The Swedish government took a decision to adopt the National Procurement Strategy in late June 2016 – Ardalan Shekarabi is responsible Minister. Functional procurement is an important element in that strategy. What is described in the procurement documents (förfrågningsunderlagen) in such procurement is functions or solutions to problems rather than products (goods and services). This issue has several times been discussed in the Swedish National Innovation Council (NIC) during 2015-2016.
In practice, functional procurement will not mean any substantial new costs, but an alternative way of using the funds that are already allocated to public procurement. Public procurement accounts for 20 % of GDP. If 10 percent of the 700 billion crowns used for public procurement will stimulate innovation in the future, this corresponds to 70 billion crowns. The public annual research is 35 billion crowns. The funds will be used to obtain products with a higher quality (which will lead to better needs satisfaction and/or problem solving) and lower costs in the long run. At the same time there will be creation of new jobs, exports, profits and welfare.

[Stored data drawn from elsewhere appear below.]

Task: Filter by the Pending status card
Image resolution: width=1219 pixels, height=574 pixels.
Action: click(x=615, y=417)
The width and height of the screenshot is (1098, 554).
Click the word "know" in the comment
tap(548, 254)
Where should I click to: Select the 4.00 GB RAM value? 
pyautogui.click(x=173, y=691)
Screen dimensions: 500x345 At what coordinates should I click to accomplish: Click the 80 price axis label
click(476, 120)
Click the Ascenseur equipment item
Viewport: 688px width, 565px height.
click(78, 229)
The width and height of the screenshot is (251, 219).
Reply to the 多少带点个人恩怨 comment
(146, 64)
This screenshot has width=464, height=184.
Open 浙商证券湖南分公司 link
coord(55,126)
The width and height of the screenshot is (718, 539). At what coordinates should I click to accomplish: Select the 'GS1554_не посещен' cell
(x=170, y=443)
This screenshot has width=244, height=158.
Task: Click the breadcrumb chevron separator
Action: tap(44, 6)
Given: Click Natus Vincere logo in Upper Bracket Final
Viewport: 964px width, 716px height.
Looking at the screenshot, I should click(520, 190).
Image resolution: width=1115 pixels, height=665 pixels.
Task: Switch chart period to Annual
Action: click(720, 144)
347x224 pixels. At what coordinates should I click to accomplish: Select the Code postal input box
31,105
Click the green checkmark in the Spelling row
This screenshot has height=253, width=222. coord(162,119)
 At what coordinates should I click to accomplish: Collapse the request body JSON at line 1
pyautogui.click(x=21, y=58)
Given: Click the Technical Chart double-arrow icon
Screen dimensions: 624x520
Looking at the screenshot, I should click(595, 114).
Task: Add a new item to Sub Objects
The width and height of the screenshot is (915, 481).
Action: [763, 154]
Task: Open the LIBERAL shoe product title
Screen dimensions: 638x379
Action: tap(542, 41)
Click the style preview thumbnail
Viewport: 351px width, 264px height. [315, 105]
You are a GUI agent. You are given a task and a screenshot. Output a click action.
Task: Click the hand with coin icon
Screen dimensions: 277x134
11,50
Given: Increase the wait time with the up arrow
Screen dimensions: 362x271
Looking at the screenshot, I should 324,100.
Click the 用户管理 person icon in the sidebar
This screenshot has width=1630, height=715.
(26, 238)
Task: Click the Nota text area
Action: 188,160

This means that functional public procurement may develop into the most important instrument in Swedish innovation policy. Since this instrument operates from the demand-side, it constitutes a supplement to research policy and other instruments that drive innovation from the supply side. It could thereby be an important element in transforming Swedish innovation policy from a linear to a holistic one, and thereby making it more efficient.
The possible breakthrough for functional procurement in state policy would not have happened without the notion of ”holistic innovation policy”, without the discussions in NIC (chaired by Prime Minister Stefan Löfven) and if NIC had not operated as a stimulus to policy development.
The national procurement strategy can be found at: http://www.regeringen.se/pressmeddelanden/2016/06/regeringen-lanserar-en-nationell-upphandlingsstrategi/
This issue is dealt with in Charles’ paper entitled: “The Swedish National Innovation Council – Governance to replace linearity with holism in innovation policy?” to be presented at the SPRU 50 Year’s Conference, September 7- 9, at Sussex University, Brighton, UK.